YOUR GOAL
Lines outside the range are not wanted. Give again exactly the lines between the line holding "You are a computer-use agent. Image" and the line holding "You are a computer-use agent. 756x533 pixels.", inclusive, from the listing below.

RECORDS FOR THE TASK

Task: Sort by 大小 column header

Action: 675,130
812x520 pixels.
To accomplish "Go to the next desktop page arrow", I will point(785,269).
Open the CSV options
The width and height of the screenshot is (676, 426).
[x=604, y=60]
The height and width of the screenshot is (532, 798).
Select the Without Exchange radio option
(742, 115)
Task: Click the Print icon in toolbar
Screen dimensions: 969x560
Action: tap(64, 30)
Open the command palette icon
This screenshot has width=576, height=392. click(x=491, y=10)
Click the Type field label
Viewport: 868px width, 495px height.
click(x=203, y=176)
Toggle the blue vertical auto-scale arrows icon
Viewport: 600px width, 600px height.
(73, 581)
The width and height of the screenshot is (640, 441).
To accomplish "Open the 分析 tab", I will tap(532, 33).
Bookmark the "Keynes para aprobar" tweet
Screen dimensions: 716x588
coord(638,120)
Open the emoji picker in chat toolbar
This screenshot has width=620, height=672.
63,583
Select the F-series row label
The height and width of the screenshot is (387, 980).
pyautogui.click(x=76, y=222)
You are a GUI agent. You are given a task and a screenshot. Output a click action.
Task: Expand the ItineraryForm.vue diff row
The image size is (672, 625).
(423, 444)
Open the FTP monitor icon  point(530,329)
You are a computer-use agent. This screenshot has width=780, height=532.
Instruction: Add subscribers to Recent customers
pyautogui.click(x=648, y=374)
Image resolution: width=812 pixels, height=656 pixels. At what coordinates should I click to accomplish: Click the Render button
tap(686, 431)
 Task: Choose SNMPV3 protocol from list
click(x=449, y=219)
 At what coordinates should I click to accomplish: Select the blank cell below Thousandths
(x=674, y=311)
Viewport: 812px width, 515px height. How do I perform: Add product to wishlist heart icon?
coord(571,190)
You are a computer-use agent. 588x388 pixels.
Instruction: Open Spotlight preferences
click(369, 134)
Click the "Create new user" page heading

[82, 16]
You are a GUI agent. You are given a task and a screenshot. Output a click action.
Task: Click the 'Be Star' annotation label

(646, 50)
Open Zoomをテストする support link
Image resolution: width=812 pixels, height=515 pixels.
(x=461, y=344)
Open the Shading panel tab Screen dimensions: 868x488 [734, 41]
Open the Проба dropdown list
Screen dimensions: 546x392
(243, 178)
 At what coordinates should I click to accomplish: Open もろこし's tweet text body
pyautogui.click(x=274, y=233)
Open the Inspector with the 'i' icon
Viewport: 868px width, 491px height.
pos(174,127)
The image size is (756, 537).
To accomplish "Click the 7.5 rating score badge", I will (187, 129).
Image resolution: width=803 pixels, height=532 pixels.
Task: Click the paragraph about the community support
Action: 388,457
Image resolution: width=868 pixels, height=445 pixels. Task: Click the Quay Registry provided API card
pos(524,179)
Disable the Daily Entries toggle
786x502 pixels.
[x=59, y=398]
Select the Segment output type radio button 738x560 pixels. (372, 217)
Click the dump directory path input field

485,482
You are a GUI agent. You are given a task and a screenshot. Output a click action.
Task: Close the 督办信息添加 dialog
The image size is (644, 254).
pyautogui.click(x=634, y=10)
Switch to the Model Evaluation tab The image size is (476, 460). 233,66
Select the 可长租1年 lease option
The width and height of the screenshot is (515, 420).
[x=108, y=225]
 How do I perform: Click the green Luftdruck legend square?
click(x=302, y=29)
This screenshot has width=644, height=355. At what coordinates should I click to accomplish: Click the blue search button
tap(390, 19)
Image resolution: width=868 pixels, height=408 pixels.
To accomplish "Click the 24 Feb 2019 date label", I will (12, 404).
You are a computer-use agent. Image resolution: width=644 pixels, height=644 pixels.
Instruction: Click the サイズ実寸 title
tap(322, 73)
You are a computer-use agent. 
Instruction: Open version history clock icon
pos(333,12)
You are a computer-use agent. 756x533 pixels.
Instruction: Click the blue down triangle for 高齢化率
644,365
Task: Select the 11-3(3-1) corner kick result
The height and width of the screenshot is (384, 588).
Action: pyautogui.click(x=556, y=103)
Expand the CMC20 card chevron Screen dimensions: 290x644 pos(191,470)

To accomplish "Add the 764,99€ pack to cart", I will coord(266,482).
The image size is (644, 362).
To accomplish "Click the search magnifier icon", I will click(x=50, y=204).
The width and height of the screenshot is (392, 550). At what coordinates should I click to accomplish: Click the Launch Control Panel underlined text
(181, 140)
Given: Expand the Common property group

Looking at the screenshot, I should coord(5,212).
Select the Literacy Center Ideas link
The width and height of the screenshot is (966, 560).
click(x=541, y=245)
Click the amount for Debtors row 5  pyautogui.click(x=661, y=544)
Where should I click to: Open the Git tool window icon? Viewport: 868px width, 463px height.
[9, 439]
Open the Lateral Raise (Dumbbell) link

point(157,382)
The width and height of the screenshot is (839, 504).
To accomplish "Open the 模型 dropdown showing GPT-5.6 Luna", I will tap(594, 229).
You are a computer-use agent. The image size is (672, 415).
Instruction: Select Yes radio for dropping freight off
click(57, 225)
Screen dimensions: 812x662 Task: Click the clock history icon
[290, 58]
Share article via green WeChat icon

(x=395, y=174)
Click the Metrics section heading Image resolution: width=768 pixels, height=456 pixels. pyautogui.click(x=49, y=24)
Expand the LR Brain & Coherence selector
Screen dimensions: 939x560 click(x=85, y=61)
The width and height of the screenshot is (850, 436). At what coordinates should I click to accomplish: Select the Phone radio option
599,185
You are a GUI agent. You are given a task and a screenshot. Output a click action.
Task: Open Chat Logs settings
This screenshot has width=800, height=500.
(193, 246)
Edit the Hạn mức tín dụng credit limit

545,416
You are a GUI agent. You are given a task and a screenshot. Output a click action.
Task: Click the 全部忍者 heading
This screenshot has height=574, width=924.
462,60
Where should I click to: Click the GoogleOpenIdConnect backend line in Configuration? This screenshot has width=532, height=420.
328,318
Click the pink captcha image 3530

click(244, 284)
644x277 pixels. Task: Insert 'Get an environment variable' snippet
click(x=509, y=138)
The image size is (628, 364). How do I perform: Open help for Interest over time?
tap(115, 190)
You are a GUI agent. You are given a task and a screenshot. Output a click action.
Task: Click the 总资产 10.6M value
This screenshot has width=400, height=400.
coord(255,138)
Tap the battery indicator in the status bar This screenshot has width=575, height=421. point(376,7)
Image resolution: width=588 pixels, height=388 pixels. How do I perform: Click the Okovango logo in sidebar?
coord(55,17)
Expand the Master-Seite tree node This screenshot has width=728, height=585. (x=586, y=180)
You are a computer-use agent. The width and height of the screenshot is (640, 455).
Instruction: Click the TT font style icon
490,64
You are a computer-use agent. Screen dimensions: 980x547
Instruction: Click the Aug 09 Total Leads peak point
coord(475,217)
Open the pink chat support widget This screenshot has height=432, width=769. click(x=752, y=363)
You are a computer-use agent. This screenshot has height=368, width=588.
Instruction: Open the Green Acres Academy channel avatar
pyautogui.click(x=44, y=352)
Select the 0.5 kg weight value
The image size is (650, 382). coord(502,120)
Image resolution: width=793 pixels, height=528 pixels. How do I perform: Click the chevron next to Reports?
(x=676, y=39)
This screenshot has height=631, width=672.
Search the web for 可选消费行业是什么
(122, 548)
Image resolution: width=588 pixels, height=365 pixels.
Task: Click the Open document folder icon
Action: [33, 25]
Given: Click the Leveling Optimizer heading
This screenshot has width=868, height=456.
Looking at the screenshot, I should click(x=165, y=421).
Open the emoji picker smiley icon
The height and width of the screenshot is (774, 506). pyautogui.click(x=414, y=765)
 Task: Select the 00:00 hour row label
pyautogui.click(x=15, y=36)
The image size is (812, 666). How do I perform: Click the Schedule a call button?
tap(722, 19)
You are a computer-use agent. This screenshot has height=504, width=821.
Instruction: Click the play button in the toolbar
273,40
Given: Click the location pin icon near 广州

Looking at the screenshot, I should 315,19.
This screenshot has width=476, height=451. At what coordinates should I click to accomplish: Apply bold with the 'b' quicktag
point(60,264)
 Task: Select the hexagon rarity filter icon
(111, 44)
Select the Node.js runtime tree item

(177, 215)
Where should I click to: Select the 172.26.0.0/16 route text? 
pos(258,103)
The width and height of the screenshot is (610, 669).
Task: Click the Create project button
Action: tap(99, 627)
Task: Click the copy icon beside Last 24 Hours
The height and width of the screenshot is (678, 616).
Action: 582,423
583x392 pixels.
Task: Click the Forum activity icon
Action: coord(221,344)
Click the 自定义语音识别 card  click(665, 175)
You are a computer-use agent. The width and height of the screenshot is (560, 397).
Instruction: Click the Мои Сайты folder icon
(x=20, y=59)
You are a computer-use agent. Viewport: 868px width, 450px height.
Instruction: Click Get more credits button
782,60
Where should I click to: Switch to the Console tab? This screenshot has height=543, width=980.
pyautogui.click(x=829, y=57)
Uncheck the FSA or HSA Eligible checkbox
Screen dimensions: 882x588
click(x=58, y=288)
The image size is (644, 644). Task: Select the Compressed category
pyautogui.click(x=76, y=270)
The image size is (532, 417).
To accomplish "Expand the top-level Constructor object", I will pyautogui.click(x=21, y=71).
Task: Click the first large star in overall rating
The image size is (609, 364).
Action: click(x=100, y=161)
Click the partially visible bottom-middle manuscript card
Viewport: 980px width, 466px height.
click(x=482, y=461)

WRITTEN SOLUTION
You are a computer-use agent. Image resolution: width=644 pixels, height=644 pixels.
Instruction: Click the サイズ実寸 title
tap(322, 73)
You are a computer-use agent. 
Instruction: Open version history clock icon
pos(333,12)
You are a computer-use agent. 756x533 pixels.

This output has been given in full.